── Records provided
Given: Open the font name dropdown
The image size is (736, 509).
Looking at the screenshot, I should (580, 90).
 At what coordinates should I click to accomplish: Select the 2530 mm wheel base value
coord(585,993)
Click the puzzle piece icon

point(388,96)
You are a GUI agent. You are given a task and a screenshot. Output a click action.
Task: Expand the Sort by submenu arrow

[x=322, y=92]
────
── Records provided
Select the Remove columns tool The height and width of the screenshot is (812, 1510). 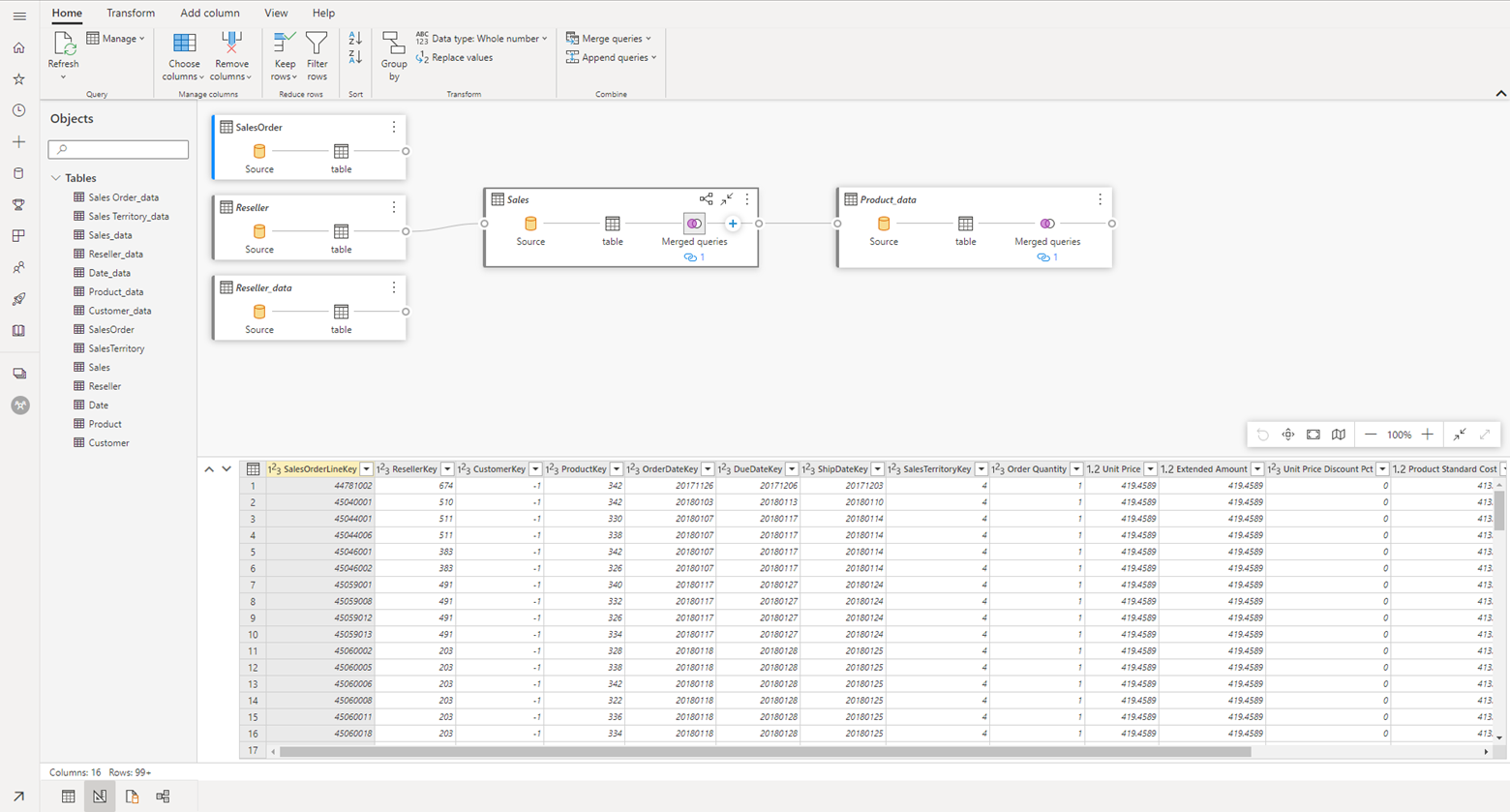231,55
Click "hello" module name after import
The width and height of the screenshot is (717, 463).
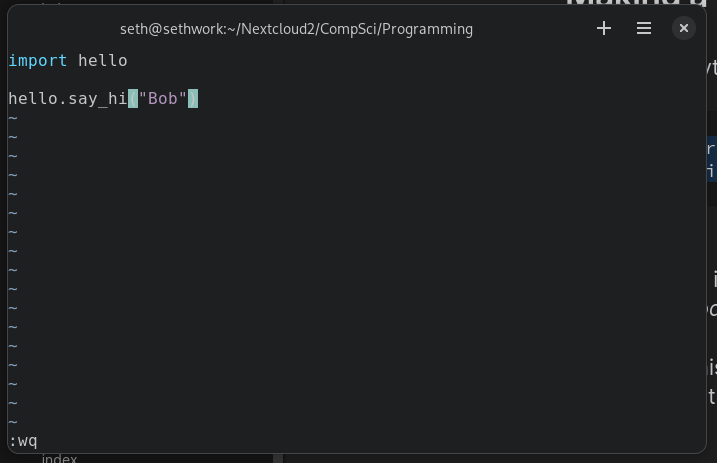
────
* Set task
In the data from the line containing "You are a GUI" through the line containing "[x=322, y=92]", rename "click action" to "tap action" and return only those lines with nothing else changed.

* Completed exercise
You are a GUI agent. You are given a task and a screenshot. Output a tap action.
Task: Expand the Sort by submenu arrow

[x=322, y=92]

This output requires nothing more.